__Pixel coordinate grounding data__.
========
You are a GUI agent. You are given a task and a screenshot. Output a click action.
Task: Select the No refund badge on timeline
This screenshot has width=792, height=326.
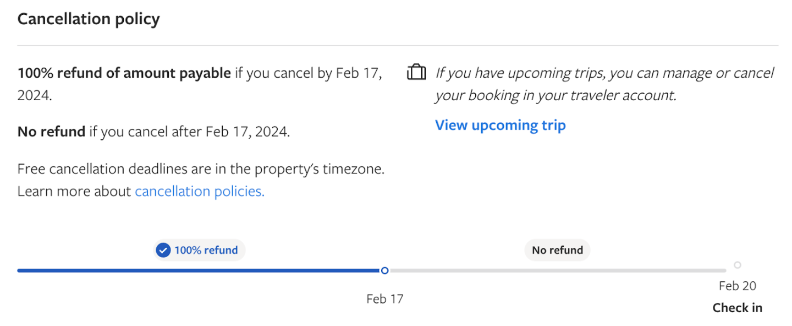557,251
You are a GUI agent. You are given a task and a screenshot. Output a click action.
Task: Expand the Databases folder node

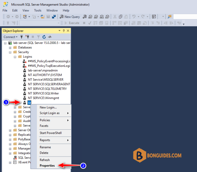pos(10,48)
========
__PROBLEM__.
After dropping every picture, transcribe each entry exactly.

__RESPONSE BOX__.
You are a GUI agent. You are given a task and a screenshot. Output a click action.
Task: Select the No refund badge on timeline
This screenshot has width=792, height=326.
557,251
You are a GUI agent. You are given a task and a screenshot. Output a click action.
Task: Expand the Databases folder node

pos(10,48)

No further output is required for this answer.